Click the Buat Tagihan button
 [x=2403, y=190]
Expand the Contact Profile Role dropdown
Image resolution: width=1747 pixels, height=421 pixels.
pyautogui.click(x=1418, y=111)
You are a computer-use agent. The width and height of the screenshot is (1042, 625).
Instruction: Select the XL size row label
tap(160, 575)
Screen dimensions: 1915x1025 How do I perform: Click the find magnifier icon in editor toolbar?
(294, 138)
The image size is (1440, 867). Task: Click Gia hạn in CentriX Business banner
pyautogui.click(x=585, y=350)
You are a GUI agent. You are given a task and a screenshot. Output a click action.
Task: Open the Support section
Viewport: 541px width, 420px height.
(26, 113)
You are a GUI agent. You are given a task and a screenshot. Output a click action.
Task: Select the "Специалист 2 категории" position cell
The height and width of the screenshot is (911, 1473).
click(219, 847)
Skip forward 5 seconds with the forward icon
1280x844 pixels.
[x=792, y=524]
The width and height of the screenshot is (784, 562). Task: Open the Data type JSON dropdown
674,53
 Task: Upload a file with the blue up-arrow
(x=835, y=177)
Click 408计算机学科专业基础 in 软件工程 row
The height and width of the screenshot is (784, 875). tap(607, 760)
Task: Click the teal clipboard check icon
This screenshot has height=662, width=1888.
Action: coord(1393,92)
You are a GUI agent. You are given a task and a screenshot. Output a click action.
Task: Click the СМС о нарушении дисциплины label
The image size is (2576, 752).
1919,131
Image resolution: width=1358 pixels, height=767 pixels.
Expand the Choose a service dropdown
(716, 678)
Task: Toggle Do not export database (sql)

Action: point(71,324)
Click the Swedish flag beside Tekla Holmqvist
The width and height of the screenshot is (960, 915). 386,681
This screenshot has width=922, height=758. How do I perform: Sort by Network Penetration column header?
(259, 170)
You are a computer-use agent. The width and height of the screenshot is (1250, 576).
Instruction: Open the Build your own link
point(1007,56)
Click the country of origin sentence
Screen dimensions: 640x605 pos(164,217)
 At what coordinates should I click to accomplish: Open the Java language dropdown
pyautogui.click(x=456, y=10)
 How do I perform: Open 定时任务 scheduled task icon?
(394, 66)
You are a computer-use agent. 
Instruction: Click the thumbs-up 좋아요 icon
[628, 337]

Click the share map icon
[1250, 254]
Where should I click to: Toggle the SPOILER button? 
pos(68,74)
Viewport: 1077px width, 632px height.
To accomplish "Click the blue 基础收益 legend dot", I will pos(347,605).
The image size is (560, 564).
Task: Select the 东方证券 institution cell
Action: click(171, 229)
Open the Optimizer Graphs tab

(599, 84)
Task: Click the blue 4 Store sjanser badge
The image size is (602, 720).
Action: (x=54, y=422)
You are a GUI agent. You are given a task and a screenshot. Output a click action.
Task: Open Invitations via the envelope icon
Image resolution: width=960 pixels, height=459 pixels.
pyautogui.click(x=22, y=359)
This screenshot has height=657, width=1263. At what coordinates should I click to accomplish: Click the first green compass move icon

= = = =

Each record must be returned exactly as it is written.

- SOLUTION TO THIS EXERCISE -
Click the Buat Tagihan button
 [x=2403, y=190]
Expand the Contact Profile Role dropdown
Image resolution: width=1747 pixels, height=421 pixels.
pyautogui.click(x=1418, y=111)
You are a computer-use agent. The width and height of the screenshot is (1042, 625).
Instruction: Select the XL size row label
tap(160, 575)
Screen dimensions: 1915x1025 How do I perform: Click the find magnifier icon in editor toolbar?
(294, 138)
The image size is (1440, 867). Task: Click Gia hạn in CentriX Business banner
pyautogui.click(x=585, y=350)
You are a GUI agent. You are given a task and a screenshot. Output a click action.
Task: Open the Support section
Viewport: 541px width, 420px height.
(26, 113)
You are a GUI agent. You are given a task and a screenshot. Output a click action.
Task: Select the "Специалист 2 категории" position cell
The height and width of the screenshot is (911, 1473).
click(219, 847)
Skip forward 5 seconds with the forward icon
1280x844 pixels.
[x=792, y=524]
The width and height of the screenshot is (784, 562). Task: Open the Data type JSON dropdown
674,53
 Task: Upload a file with the blue up-arrow
(x=835, y=177)
Click 408计算机学科专业基础 in 软件工程 row
The height and width of the screenshot is (784, 875). tap(607, 760)
Task: Click the teal clipboard check icon
This screenshot has height=662, width=1888.
Action: coord(1393,92)
You are a GUI agent. You are given a task and a screenshot. Output a click action.
Task: Click the СМС о нарушении дисциплины label
The image size is (2576, 752).
1919,131
Image resolution: width=1358 pixels, height=767 pixels.
Expand the Choose a service dropdown
(716, 678)
Task: Toggle Do not export database (sql)

Action: point(71,324)
Click the Swedish flag beside Tekla Holmqvist
The width and height of the screenshot is (960, 915). 386,681
This screenshot has width=922, height=758. How do I perform: Sort by Network Penetration column header?
(259, 170)
You are a computer-use agent. The width and height of the screenshot is (1250, 576).
Instruction: Open the Build your own link
point(1007,56)
Click the country of origin sentence
Screen dimensions: 640x605 pos(164,217)
 At what coordinates should I click to accomplish: Open the Java language dropdown
pyautogui.click(x=456, y=10)
 How do I perform: Open 定时任务 scheduled task icon?
(394, 66)
You are a computer-use agent. 
Instruction: Click the thumbs-up 좋아요 icon
[628, 337]

Click the share map icon
[1250, 254]
Where should I click to: Toggle the SPOILER button? 
pos(68,74)
Viewport: 1077px width, 632px height.
To accomplish "Click the blue 基础收益 legend dot", I will pos(347,605).
The image size is (560, 564).
Task: Select the 东方证券 institution cell
Action: click(171, 229)
Open the Optimizer Graphs tab

(599, 84)
Task: Click the blue 4 Store sjanser badge
The image size is (602, 720).
Action: (x=54, y=422)
You are a GUI agent. You are given a task and a screenshot. Output a click action.
Task: Open Invitations via the envelope icon
Image resolution: width=960 pixels, height=459 pixels.
pyautogui.click(x=22, y=359)
This screenshot has height=657, width=1263. At what coordinates should I click to accomplish: Click the first green compass move icon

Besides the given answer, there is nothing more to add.